Le 12 janvier 2016
Le Souffle du Vent dans les Pins se définit comme un conte initiatique Chinois. Un conte graphique aux accents fantastiques.
Résumé :
Yaya est un jeune homme qui prend la route pour... pour quelle raison ? Peu importe. L’hiver arrive et le voilà seul, face à l’inconnu et au danger. L’histoire de Yaya – ne pas confondre avec La balade de Yaya, les deux BD étant deux opus sans lien – est introduite par un paragraphe, qui la positionne effectivement comme un récit ancien parmi d’autres. La magie est là, reposant sur l’ambivalence de l’histoire : l’auteure raconte une vieille légende entendue dans son enfance ou un narrateur inconnu partage avec nous cette vieille histoire, une fiction totalement inventée ?
Notre avis :
Cette BD est tout simplement un fabuleux voyage, qu’elle soit tirée d’une légende ancienne ou qu’elle soit totalement inventée importe peu, le voyage reste le même. Le terme de conte est totalement approprié. Car nous sommes dans un univers mystérieux, celui de cette Chine ancienne où les démons marchent au côté des hommes, où des êtres étranges, mi-animales mi-créatures légendaires, entourent les humains. Au milieu de tout cela, nous suivons Yaya, mais avec un choix narratif très fort. En effet, le texte est lâché avec parcimonie. Quelques phrases surgissent par-ci par-là et nous resituent les dessins dans le contexte narratif.
Mais la force de ce récit, c’est qu’une partie de l’histoire est racontée par les images elle-même. Au début, vous aurez l’impression de parcourir une sorte d’Artbook, une compilation de dessins de Zao Dao. Et puis les phrases habilement disséminées par l’auteure vous feront réaliser tout d’un coup que non, tout se suit, même si le récit est lacunaire. Vous reviendrez alors en arrière et reprendrez votre lecture d’un autre œil, celui du lecteur qui tente de capter l’histoire qu’on lui raconte.
Zao Dao a réussi un beau conte au texte minimaliste, qui va vous demander l’effort de comprendre l’histoire à partir majoritairement du dessin. Mais là où elle réussit à aller encore plus loin, c’est qu’au fur et à mesure que le personnage trouve un équilibre, le texte s’harmonise avec l’image et renoue avec une narration plus classique.
Yaya avance donc tant bien que mal sur son parcours, il croise des ennemis, et des amis. Ces relations se sentent plus à partir du dessin que du texte. Les encadrés ne vous disent pas comment se noue l’amitié, parfois même comment se passe la rencontre.
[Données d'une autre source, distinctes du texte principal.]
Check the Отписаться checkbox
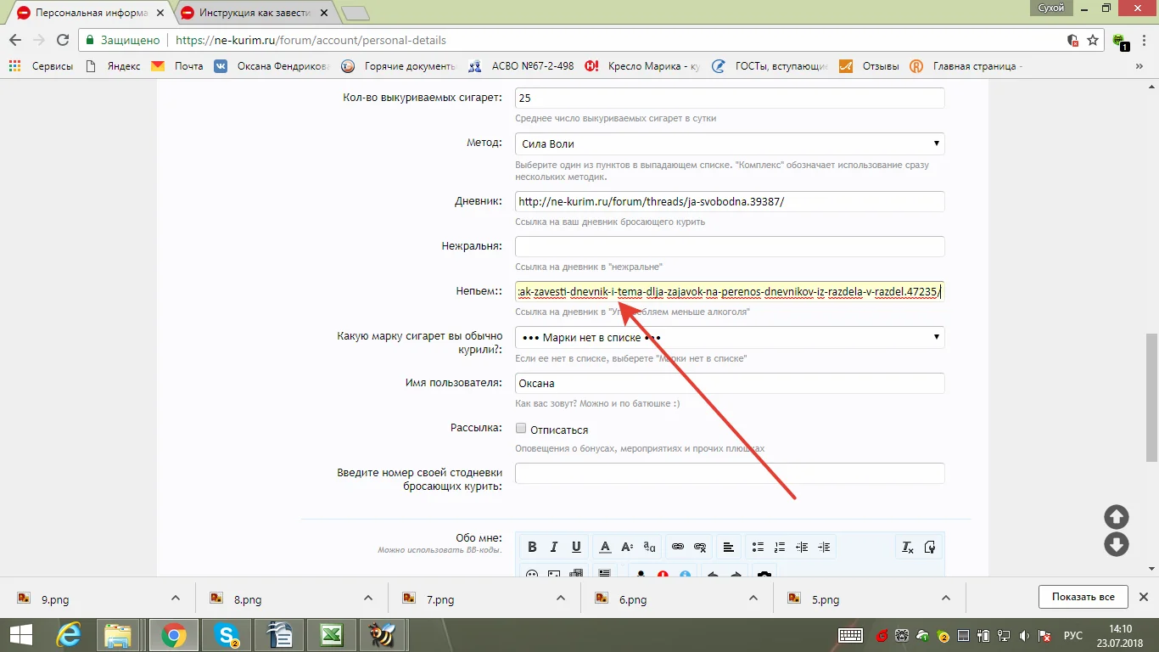Viewport: 1159px width, 652px height. 521,428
De l’illustration – et le terme est mal choisi, car le dessin ici n’illustre pas le texte, mais il porte en lui la narration -, ce sera à vous de déduire des éléments de l’histoire.
A côté de ce tour de force narratif, l’univers que parcourt Yaya est magique. On ne sait pas forcément quelles sont ces créatures qu’on voit fugacement le temps d’un dessin autour des personnages, et cela n’a pas d’importance. Elles posent le contexte, celui d’un univers où la légende devient la réalité. Tout comme c’est le cas de notre perception du récit, présentée comme une légende d’enfance, mais pouvant être aussi ressentie comme une fiction complète.
Ce conte est composé de cinq chapitres, correspondant aux cinq éléments Chinois, et portant les titres correspondants. A vous de percer le rapport entre la symbolique de l’élément et la partie du conte que Zao Dao vous raconte.
Zao Dao nous propose une expérience différente, une expérience qui tient donc autant aux choix narratifs qu’à la magnificence de ses dessins.
Peut-on parler d’un dessin réaliste pour un univers fantastique, irréel, à la lisière des vieilles légendes ? Si oui, voilà comment décrire simplement la force visuelle de cette BD. Personnage aux visages jeunes, à la peau lisse, aux regards expressifs. Animaux fantastiques ne ressemblant à rien du bestiaire traditionnel. Mais tout ce monde a l’air bien vivant, sautant, courant, bondissant, volant, à l’image de la couverture, où Yaya, chevauchant un chien aux pied en forme de sabot, tente de nourrir un oiseau. Toute l’énergie du mouvement est là dans une pose pourtant impossible à tenir en réalité. Mais ça fonctionne. Voilà l’équilibre du dessin de Zao Dao : tout à coup, l’impossible devient crédible. Il n’y a qu’à regarder ces petites créatures entre insectes et oiseaux, dessinées comme Hokusai dessinerait des insectes dans un de ses célèbres cahiers de dessins – premier Manga de l’histoire - .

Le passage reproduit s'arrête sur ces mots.